Hartz-IV-Empfänger in Deutschland bekommen weiterhin Leistungen nach einem verfassungswidrigen Gesetz. Genau vor einem Jahr hatte das Bundesverfassungsgericht (BVG) entschieden, dass die "Vorschriften des Sozialgesetzbuches II, die die Regelleistung für Erwachsene und Kinder betreffen, nicht den verfassungsrechtlichen Anspruch auf Gewährleistung eines menschenwürdigen Existenzminimums (…) erfüllen." Das BVG berief sich auf die Menschenwürde und das Sozialstaatsprinzip.
Das Urteil war eine glasklare Rüge für die Politik. Der Gesetzgeber, so die Richter, habe nun "alle existenznotwendigen Aufwendungen folgerichtig in einem transparenten und sachgerechten Verfahren nach dem tatsächlichen Bedarf, also realitätsgerecht, zu bemessen", so das BVG. Das ist dem Gesetzgeber ein Jahr lang nicht gelungen. In der vergangenen Nacht sind die Verhandlungen gescheitert, dabei hätte die Reform zum 1. Januar 2011 in Kraft treten müssen.
Der Vorschlag der Bundesregierung (364 statt bisher 359 Euro als Regelleistung, Bildungspaket für Kinder) ist am Mittwoch vom Vermittlungsausschuss gebilligt worden. Am Freitag wird der Bundesrat darüber abstimmen.
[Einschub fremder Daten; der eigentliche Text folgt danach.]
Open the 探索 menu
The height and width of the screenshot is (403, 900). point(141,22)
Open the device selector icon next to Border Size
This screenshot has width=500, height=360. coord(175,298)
Weil der Regierung in der Länderkammer eine Stimme zur Mehrheit fehlt, dürfte Schwarz-Gelb mit dem Vorschlag wohl nicht durchkommen.
Rechtsanwalt: "Ich bin da skeptisch"
Hartz-IV-Empfänger haben die Möglichkeit, gegen ihre Bescheide Widerspruch und - bei Ablehnung - Klage einzureichen. Der Paritätische Wohlfahrtsverband hat die Betroffenen ausdrücklich aufgefordert, Rechtmittel anzuwenden, denn laut Bundesverfassungsgericht stehen ihnen ja höhere Leistungen zu. Da sich die Bundesregierung weigere, ein verfassungskonformes Gesetz vorzulegen, seien jetzt die Gerichte gefordert, erklärte der Wohlfahrtsverband am Mittwoch in Berlin.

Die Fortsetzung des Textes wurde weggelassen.